A buffet of presentations covering video processing, processors and parallel processing, memory technologies, communications, and novel silicon applications is sure to keep just about every attendee's plate full at this year's Hot Chips show. Overall, 27 presentations, two keynote addresses, two tutorials, and two panels are on tap (see the table) for Aug. 20-22 at Stanford University in Stanford, Calif.
Justin Rattner, chief technology officer and Senior Fellow of Intel, will chair the first panel, discussing "cool codes." The second panel will cover collaborative innovation, delivered by Bernard Meyerson, Fellow, vice president of strategic alliances, and chief technologist for IBM's Systems & Technology Group. The two tutorials will cover multicore programming and wireless challenges and opportunities in the home.

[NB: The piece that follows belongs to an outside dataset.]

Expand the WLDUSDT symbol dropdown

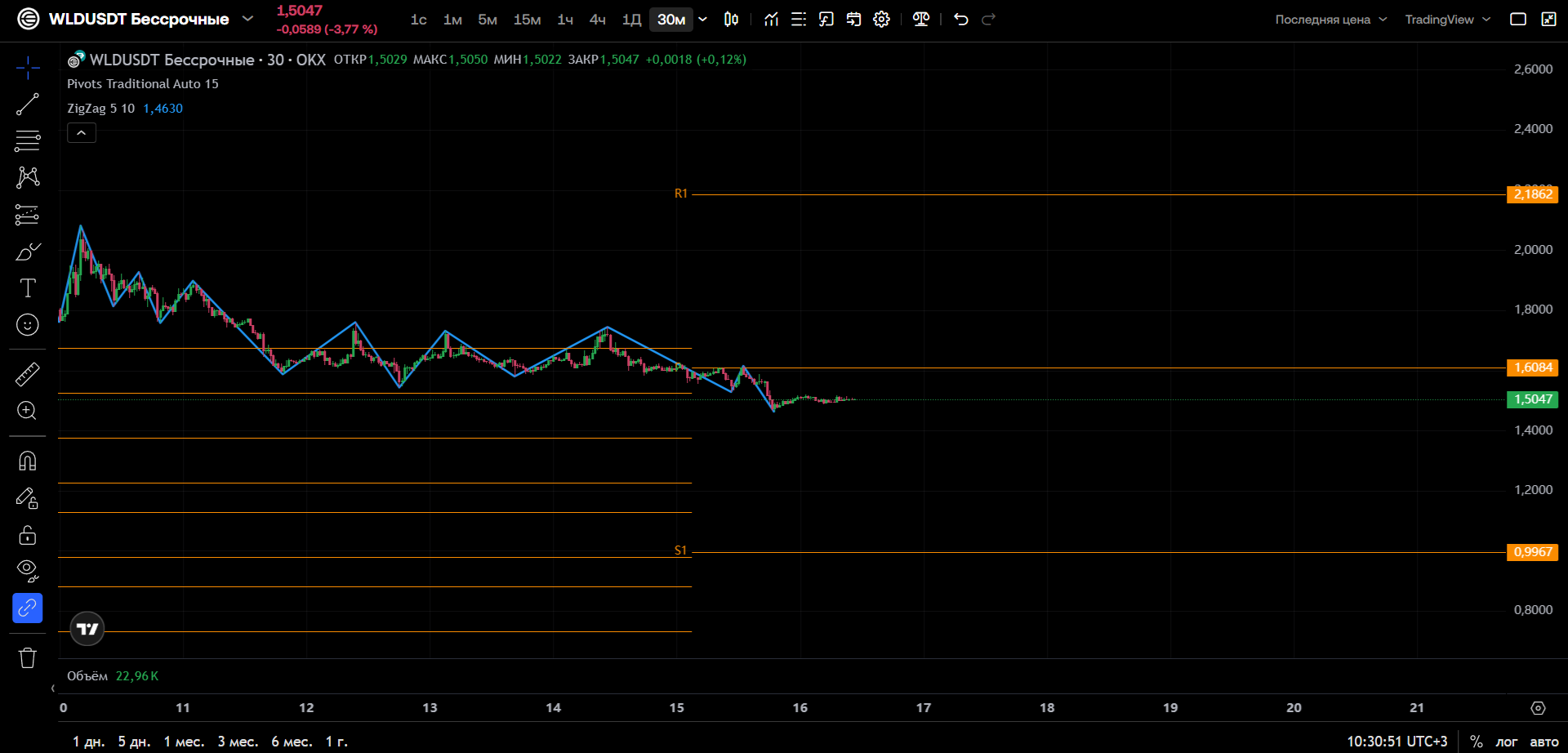coord(247,19)
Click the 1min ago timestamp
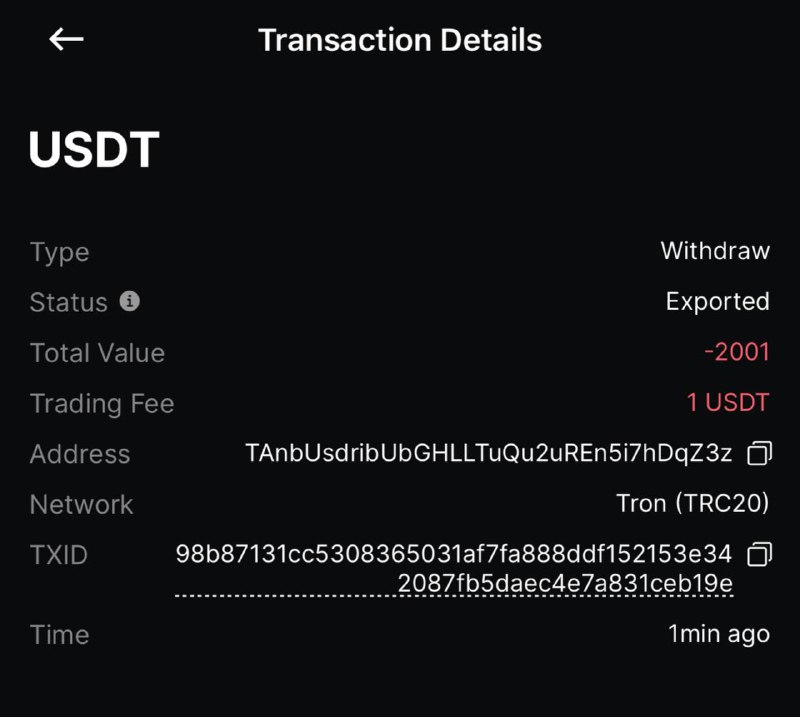Viewport: 800px width, 717px height. pyautogui.click(x=719, y=634)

But that's not all. Here's a look at six of the latest "hot chips" that give the show its name.
If you're looking for a chip that bundles service solutions such as IP, ATM, Ethernet, MPLS, and Frame Relay at GbE, OC-48c, and OC-192c speeds, consider the Agere APP300 programmable network processor (Fig. 1). It handles layer 2 through 7 protocol processing, buffer management, traffic shaping, data modification, and per-flow policing.

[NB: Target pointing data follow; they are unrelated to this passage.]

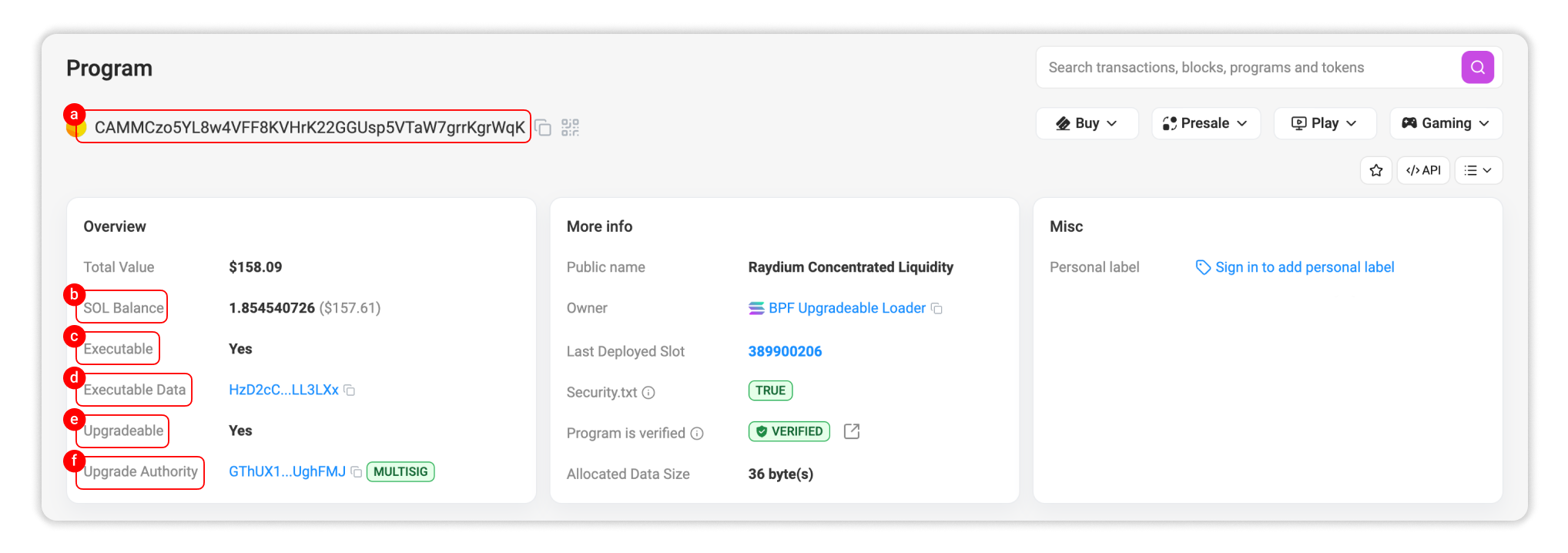The width and height of the screenshot is (1568, 553).
Task: Open the Presale dropdown menu
Action: (1205, 123)
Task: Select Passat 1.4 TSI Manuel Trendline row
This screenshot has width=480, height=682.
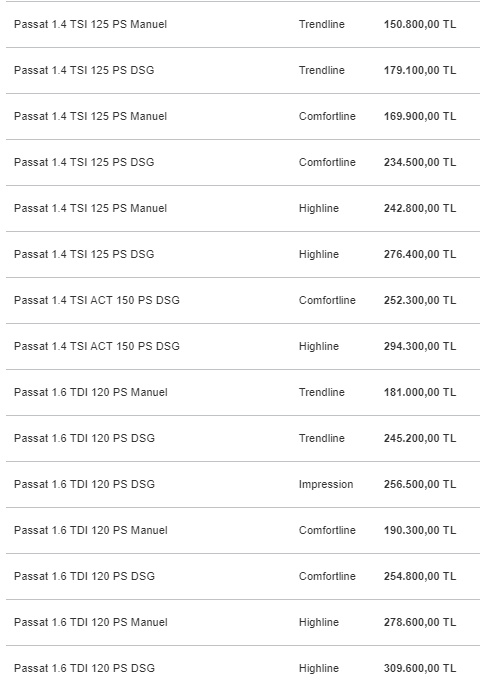Action: pyautogui.click(x=243, y=24)
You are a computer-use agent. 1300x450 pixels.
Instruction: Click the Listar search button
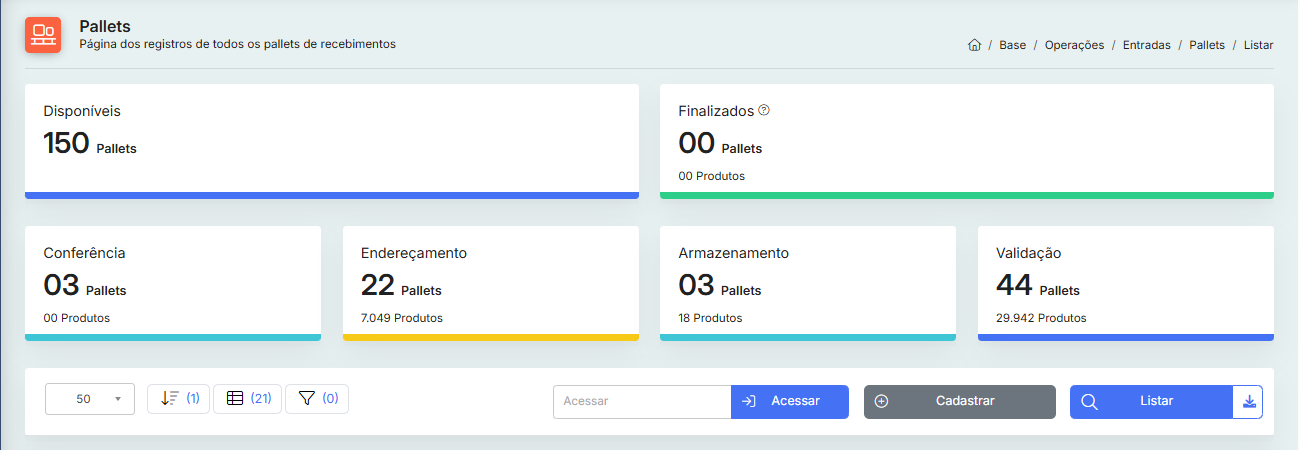(1150, 401)
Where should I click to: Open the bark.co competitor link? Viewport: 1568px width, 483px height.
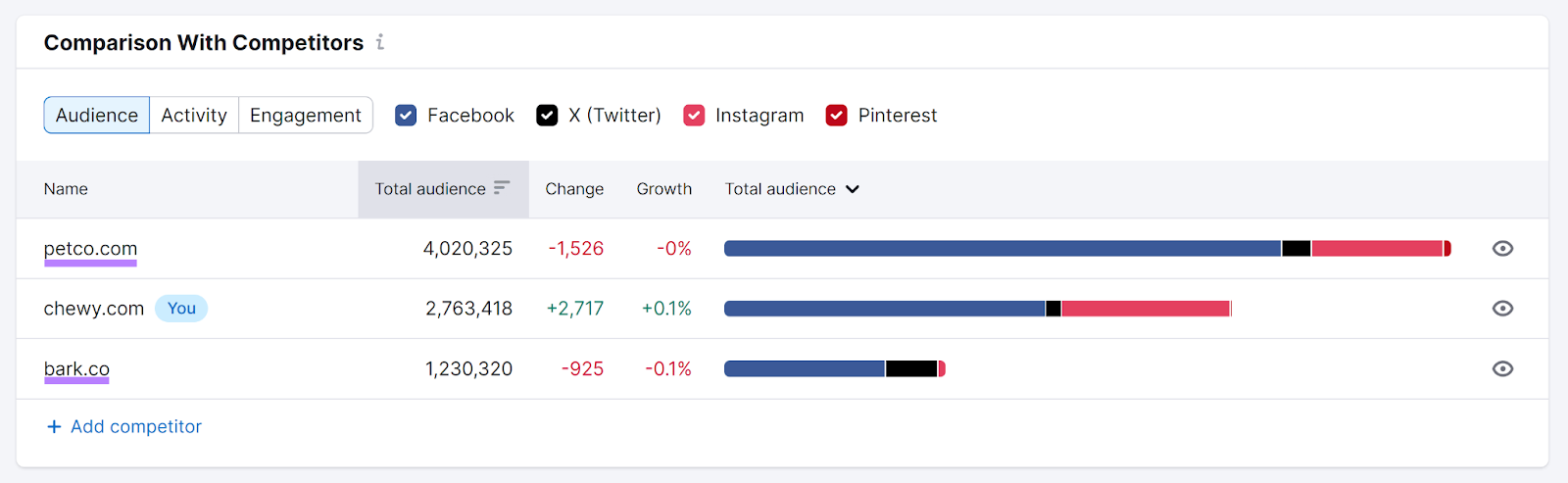[x=76, y=369]
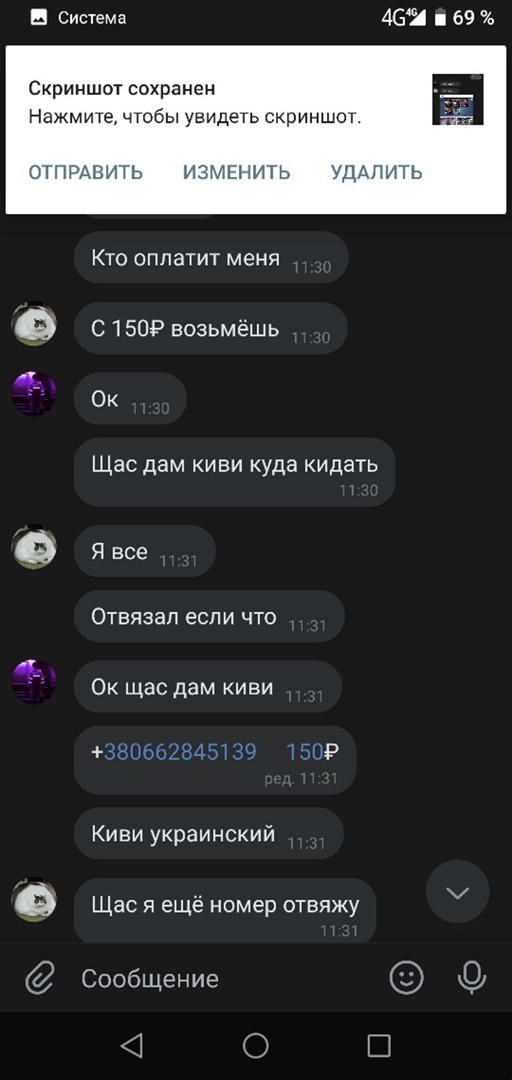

Also, the APP300 offers wired and wireless communications by working with physical interface devices and the backplane fabric. It targets various OEM systems, including routers, switches, DLSAMs, Wireless BTS, RNC, and Gateway systems.
"The niche applications for the Agere chip include wireline and wireless multiservice access equipment," says Charlie Hartley, an Agere spokesman. "These include digital subscriber-line access multiplexers and third-generation wireless basestations."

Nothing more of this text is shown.